In a GLP study conducted in accordance with OECD Test Guideline 111, the Pyrophosphate component of MPP was found, in a preliminary test at 50°C carried out over 5 days, to be stable to hydrolysis at pH 7 and 9 but was shown to be unstable at pH 4 with a half-life of 12 day. Under physiological conditions of pH 1.3 and 37°C hydrolysis occurred at a rate of 14.4 % degradation in 24 hours. In the main test at pH 4 at 25°C pyrophosphate was found to be stable with a half-life of 1.49 years, contrary to the results of the preliminary test. The test report does not offer an explanation for this behaviour and from the evidence available it is concluded that pyrophosphate undergoes rapid hydrolysis under physiological conditions (pH 1.3, 37°C) and appears to stable to hydrolysis under environmental conditions at 25°C and pH 7 and 9 at 25°C, but there is some evidence from the preliminary test that pyrophosphate can undergo hydrolysis under some conditions.

Further investigations on hydrolysis of phosphate:

While the above test was conducted under laboratory, sterile conditions, there is evidence that pyrophosphate in fact undergoes rapid hydrolysis in the environment.

Surface water

Clesceri and Lee (1965 -II) showed that tripolyphosphate and pyrophosphate hydrolysed 1000 times quicker in sterile lake water than in distilled water. The increase in the rate of hydrolysis was attributed to dissolved substances such as calcium. Note: in sterile medium, triphosphate hydrolysed slightly quicker than pyrophosphate.

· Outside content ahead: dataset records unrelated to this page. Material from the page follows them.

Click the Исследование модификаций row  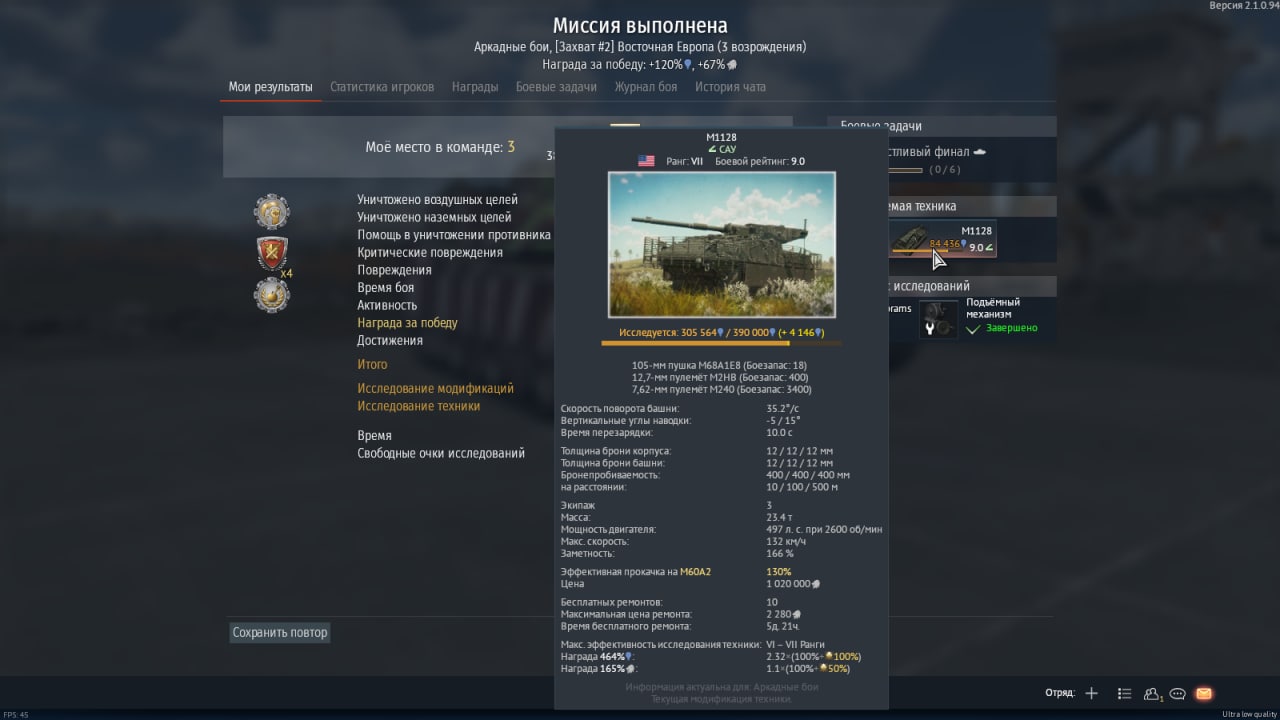436,388
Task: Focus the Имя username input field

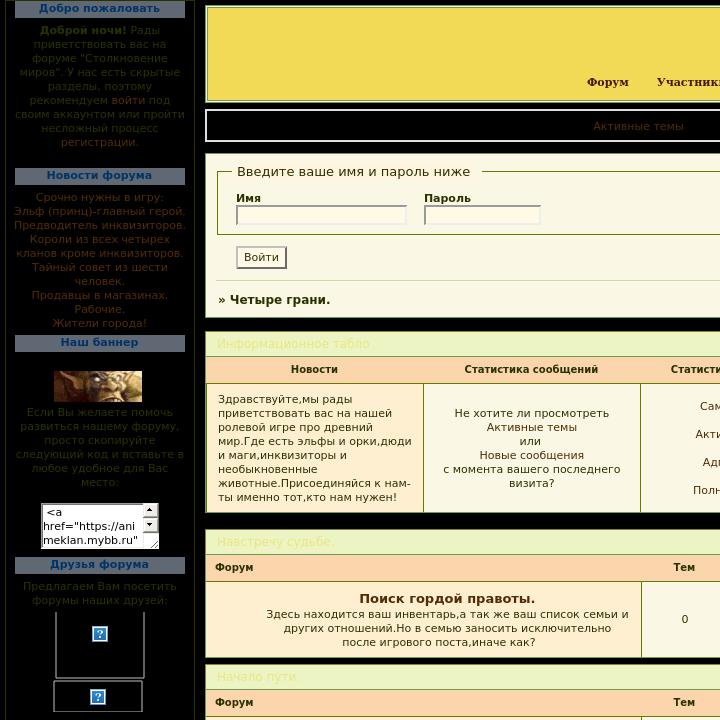Action: [x=321, y=215]
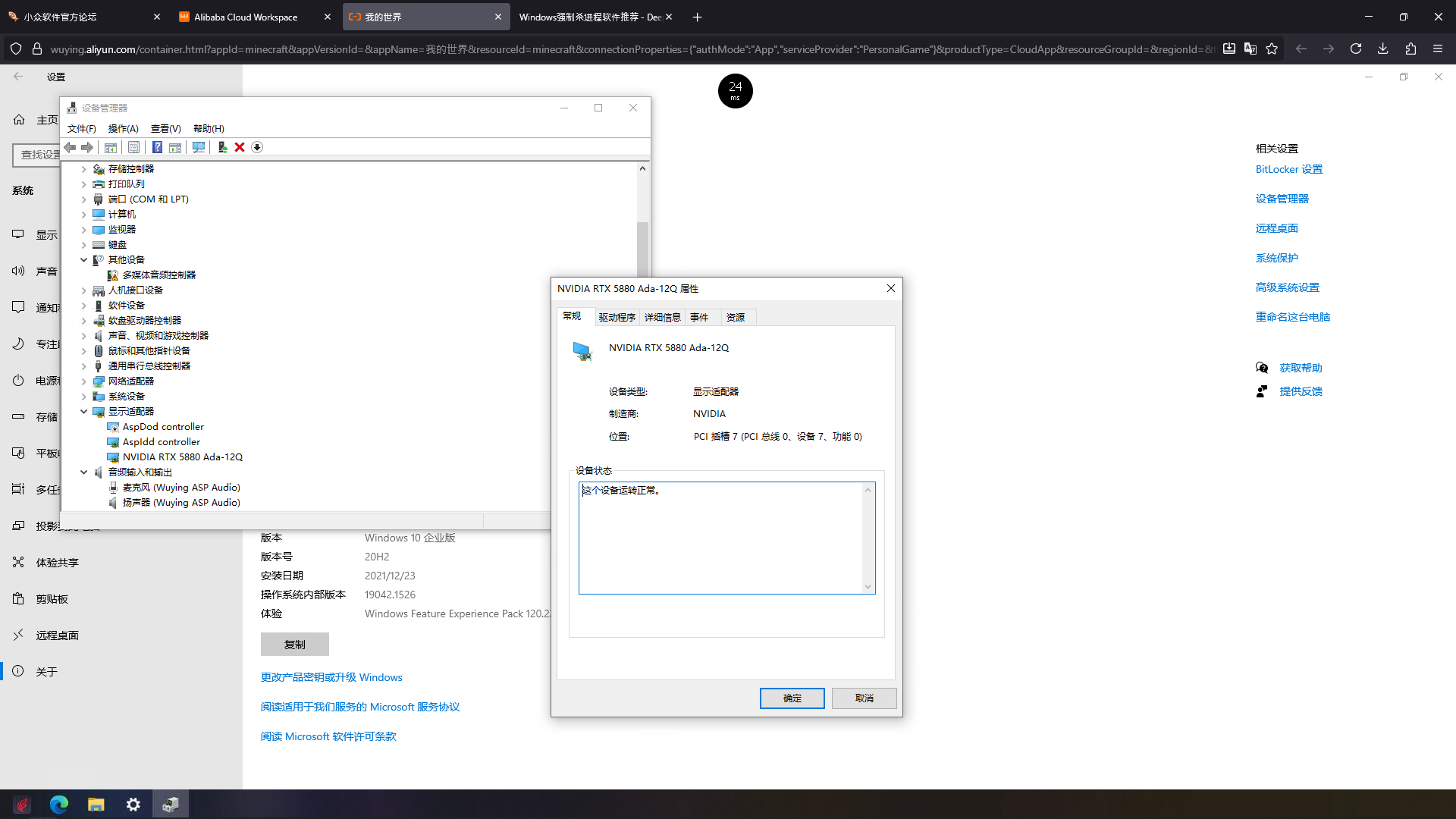1456x819 pixels.
Task: Collapse the 其他设备 category
Action: click(x=83, y=259)
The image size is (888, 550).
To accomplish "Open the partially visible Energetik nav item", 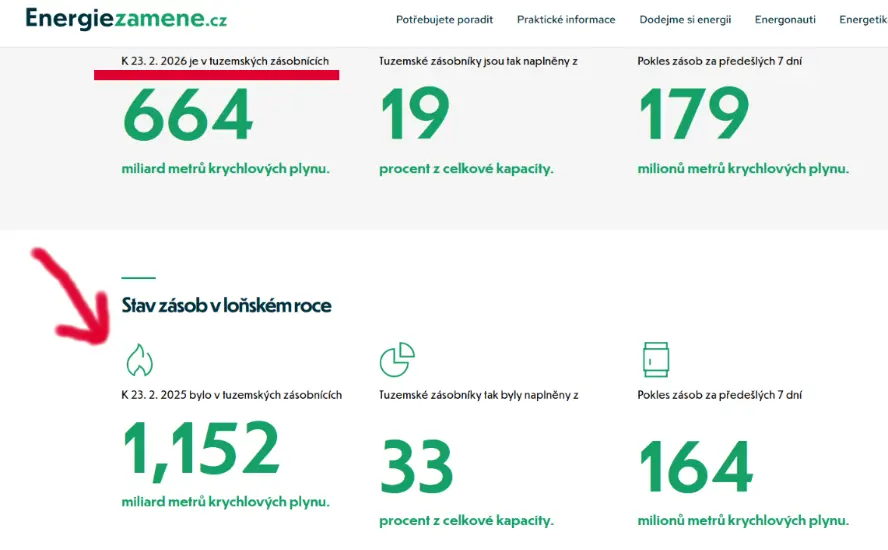I will click(863, 20).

Clesceri and Lee (1965 -I) determined the rate of hydrolysis of tripolyphophate and pyrophosphate in non-sterile lake water at 25°C at an initial concentration of 0.5 mg P/l. The results showed that  tripolyphosphate and pyrophosphate were hydrolysed to orthophosphate in a period of several days. The rate of hydrolysis increased with the addition of glucose, providing evidence that microbial activity is the primary mechanism of hydrolysis. In non-sterile medium pyrophosphate hydrolysed slightly quicker than triphosphate. A rate constant and half-life time for triphosphate was determined to be :

k (25°C): – 0.2369 d-1

Half-life time: 70.2 hrs

Sewage treatment plant

Halliwell et al. (2001) studied the hydrolysis of Sodium Triphosphate in the raw sewage entering the waste water treatment plant of a small rural township treating exclusively domestic sewage. Triphosphate was spiked to give an initial concentration of 2 mg P/l and the degradation of triphosphate in the sewage was found to exhibit pseudo-first-order reaction kinetics, from which the following rate constants were obtained:

k (15°C) = 2.59 x 10-5s-1= 0.093 h-1
k (20°C) = 6.47 x 10-5s-1= 0.233 h-1

which corresponds to half-lives of 7.42 h and 2.97 h at 15 °C and 20 °C respectively.

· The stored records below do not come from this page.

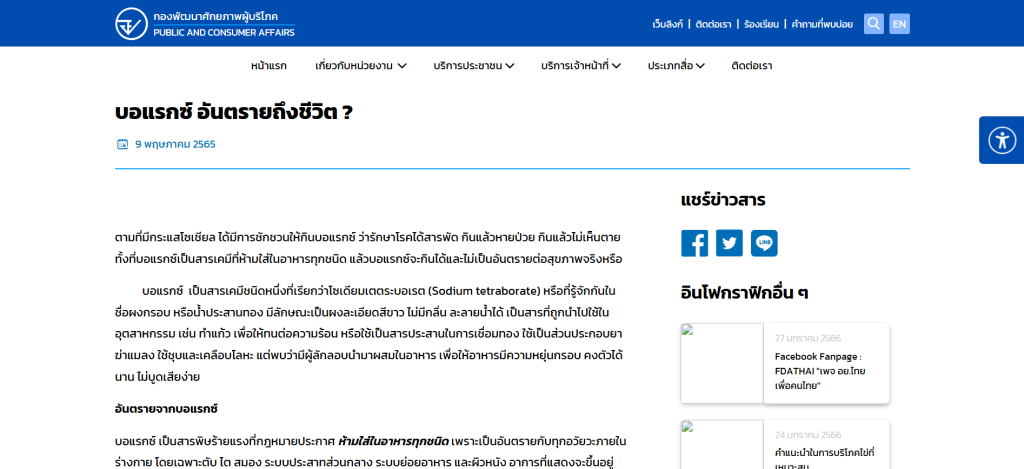The width and height of the screenshot is (1024, 469).
Task: Click the calendar icon beside the date
Action: coord(122,144)
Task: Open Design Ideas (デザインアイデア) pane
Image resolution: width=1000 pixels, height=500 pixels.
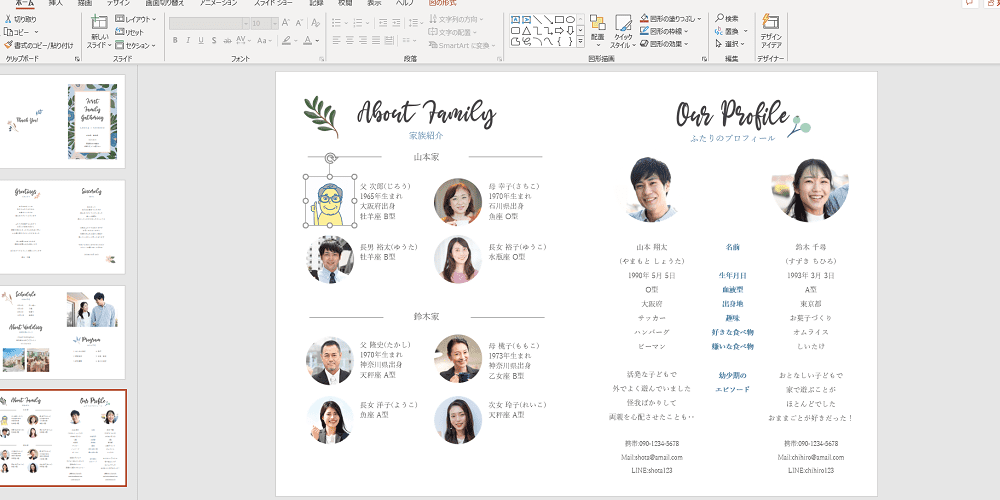Action: click(771, 29)
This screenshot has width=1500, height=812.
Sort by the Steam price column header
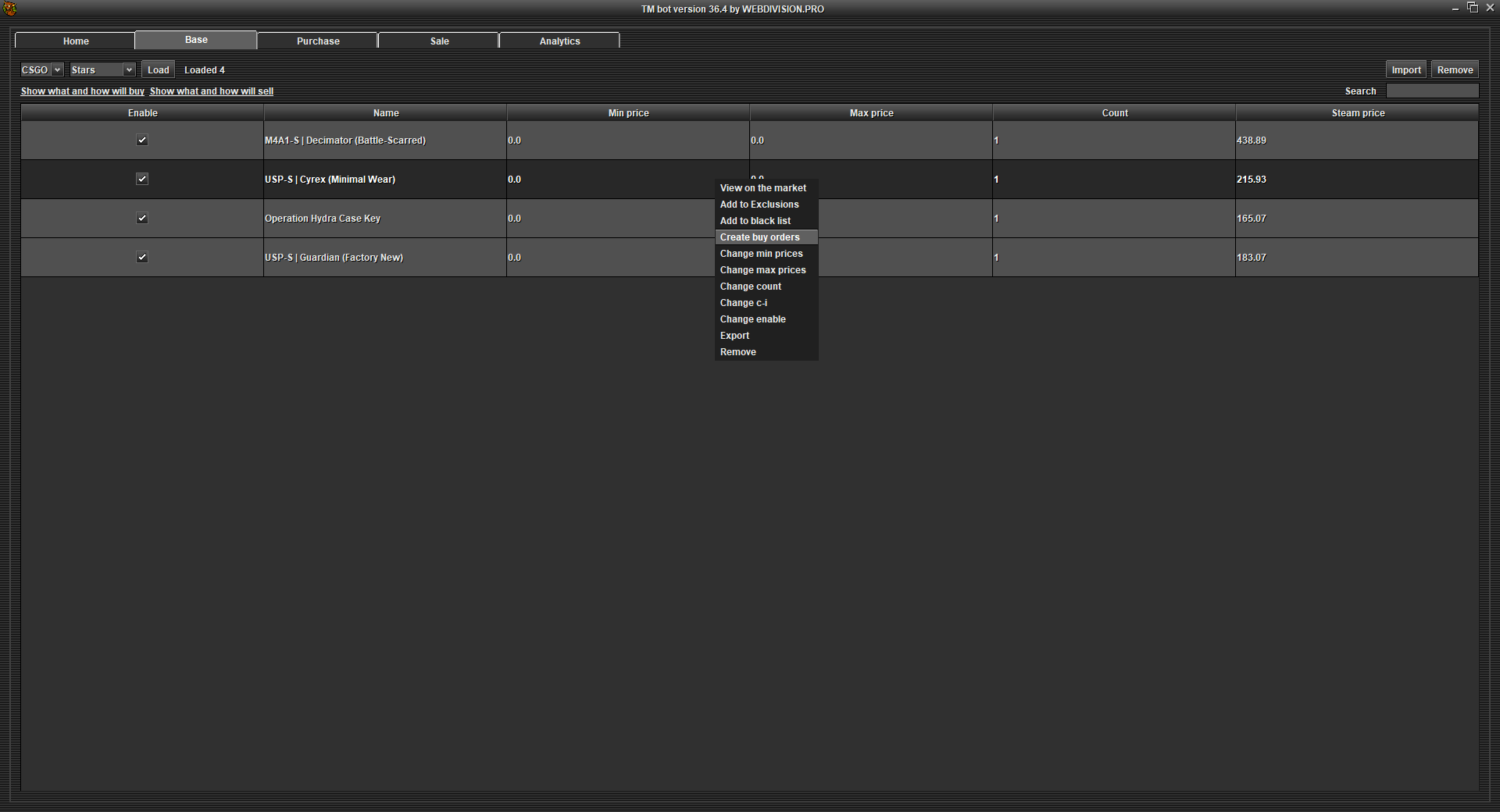[1357, 113]
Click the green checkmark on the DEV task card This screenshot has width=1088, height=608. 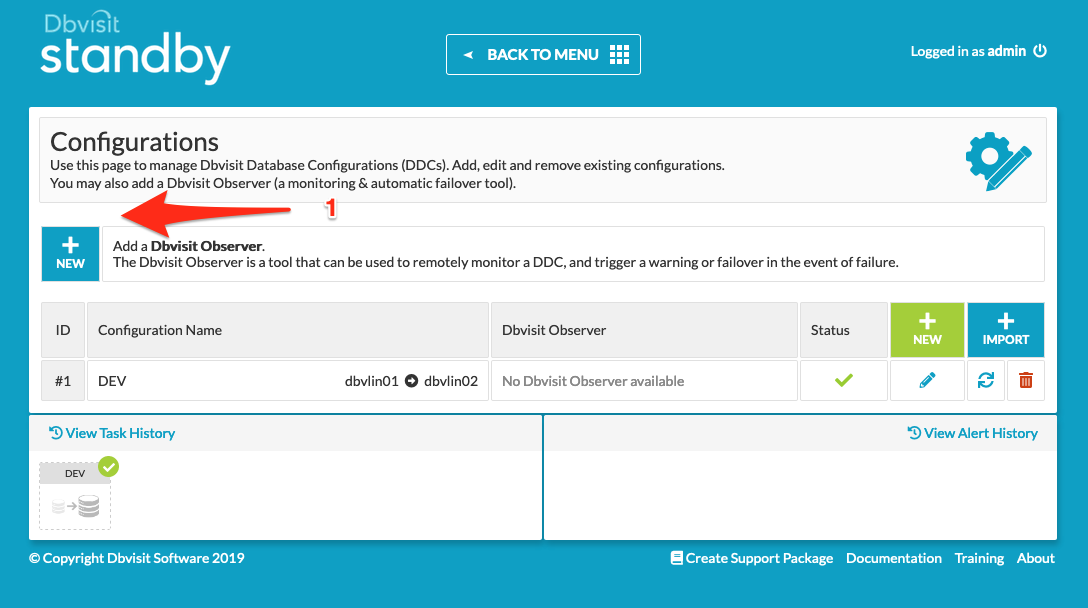coord(108,467)
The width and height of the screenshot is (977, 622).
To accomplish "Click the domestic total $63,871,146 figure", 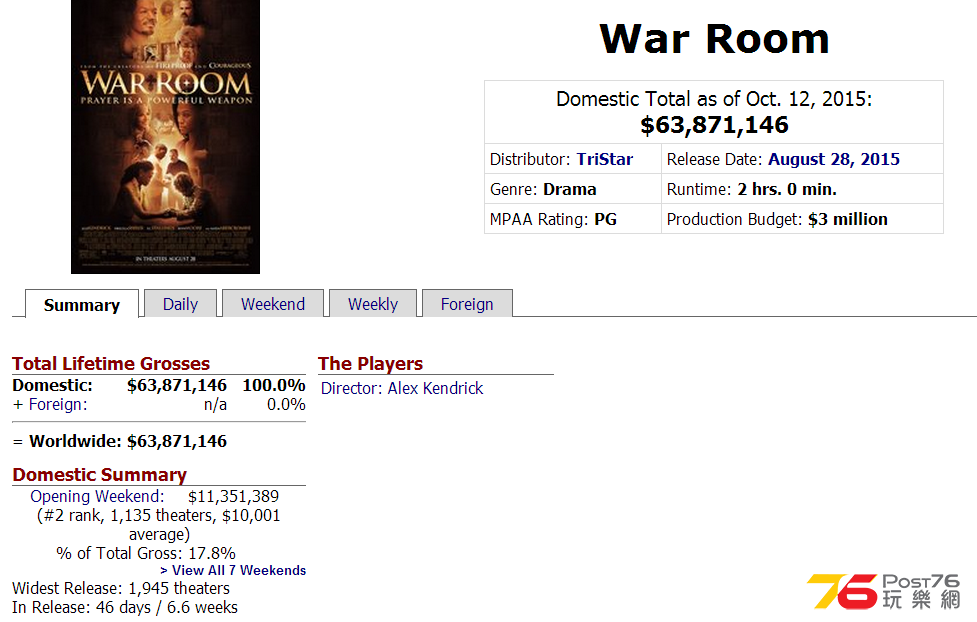I will click(x=714, y=125).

The major factor contributing to triphosphate degradation in waste water was shown to be biological in nature, with the most likely mechanism being enzymatic hydrolysis.

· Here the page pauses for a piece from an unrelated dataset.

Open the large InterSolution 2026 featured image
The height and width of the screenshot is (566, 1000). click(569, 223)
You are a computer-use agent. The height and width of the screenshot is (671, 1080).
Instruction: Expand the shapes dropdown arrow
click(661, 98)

The study shows that triphosphate undergoes rapid degradation in sewage by hydrolysis first to diphosphate (pyrophosphate) then to orthophosphate. Although the study indicates that hydrolysis of diphosphate to orthophosphate will be intrinsically slower than hydrolysis of triphosphate to diphosphate there is no attempt to evaluate the difference. Taking into consideration that the hydrolysis data obtained using non-sterile lake water above suggests the opposite, and that this is based on experimental data, it can be concluded that the rapid degradation of triphosphate in sewage water is indicative of similar rapid hydrolysis of pyrophosphate in sewage treatment plant waste water.

Hydrolysis of MPP 

It is clear that under both environment and physiological conditions the pyrophosphate component of MPP will undergo rapid degradation to phosphate whereas the organic component will be stable under such conditions.